Charak, Ruby; Cano-Gonzalez, Ines; Ronzón-Tirado, Roman; Ford, Julian D.; Byllesby, Brianna; Shevlin, Mark; Karatzias, Thanos; Hyland, Philip; Cloitre, Marylene

Authors

Ruby Charak

Ines Cano-Gonzalez

Roman Ronzón-Tirado

Julian D. Ford

Brianna Byllesby

Mark Shevlin

Philip Hyland

Marylene Cloitre



Abstract

Exposure to prolonged and/or multiple types of psychological trauma and stressors has shown to be more strongly associated with ICD-11 complex posttraumatic stress disorder (CPTSD) than posttraumatic stress disorder (PTSD). Lesbian, gay, bisexual, trans- and queer adults (LGBTQ+) are at a heightened risk of exposure to traumatic events, and minority stressors including harassment, discrimination, rejection by family, and isolation. Objective.
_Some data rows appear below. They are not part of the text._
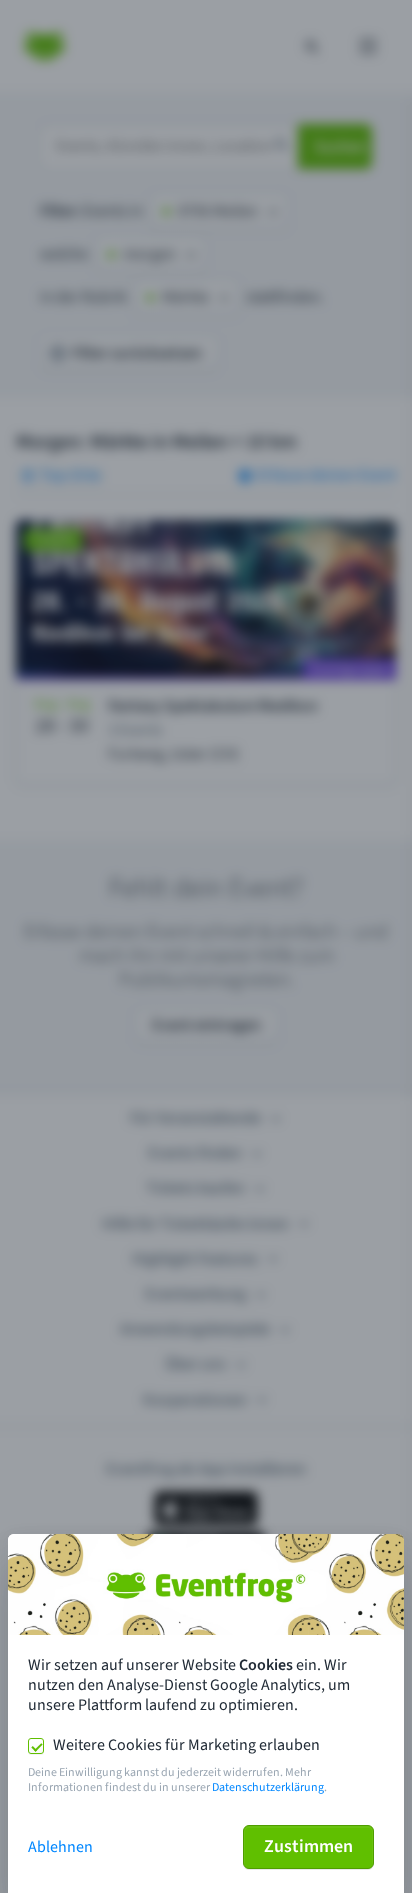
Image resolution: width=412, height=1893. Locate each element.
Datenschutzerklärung (268, 1787)
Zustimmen (308, 1846)
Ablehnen (60, 1847)
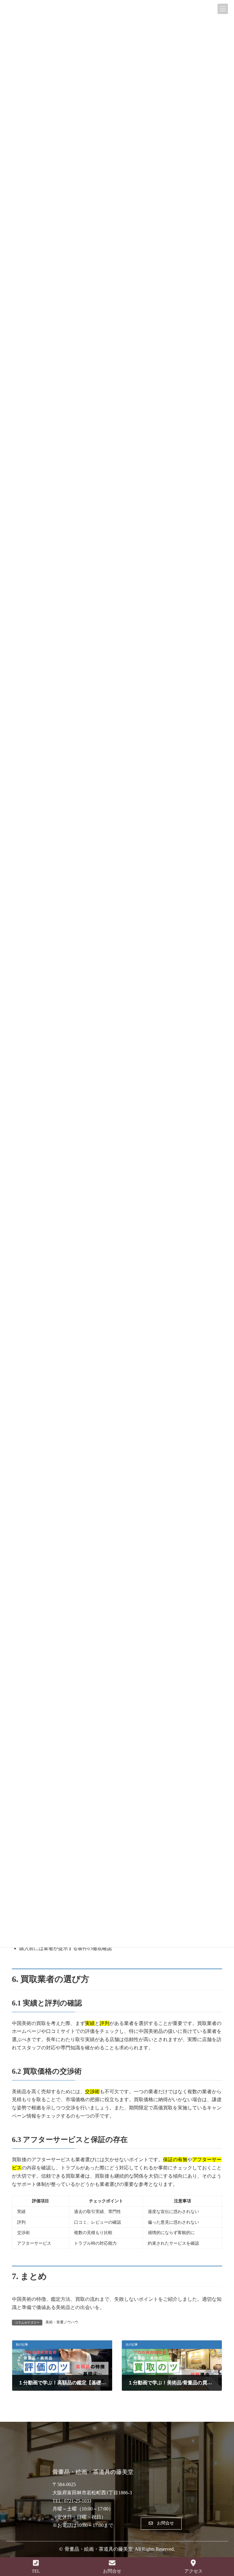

To examine the factor structure of the international trauma questionnaire (Cloitre et al., 2018), a self-report measure of PTSD and CPTSD, and the associations of cumulative lifetime trauma exposure assessed via the life events checklist (Gray et al., 2004) and minority stress assessed via the daily heterosexist experiences scale (Balsam et al., 2010), with CPTSD (3 PTSD symptom clusters, 3 clusters reflecting disturbances in self-organization [DSO]) among LGBTQ+ adults. Method. Participants comprised 225 LGBTQ+ adults (including 74 transgender and gender diverse individuals; age-range: 18-60 years; M/SD = 31.35/9.48) residing in Spain. Results. Confirmatory factor analyses indicated that both a first-order six-factor model and a hierarchical two-factor model, comprising PTSD and DSO as second-order factors, fit the data best. Cumulative traumatic events score was associated with PTSD, and cumulative minority stress was associated with PTSD and DSO. Among the minority stress subscales, harassment based on gender expression was positively associated with all symptom clusters of PTSD and DSO. Conclusions. This is the first study to examine the role of minority stressors alongside exposure to psychological traumas in ICD-11 PTSD and CPTSD and emphasizes the inclusion of minority stressors in trauma-related assessments.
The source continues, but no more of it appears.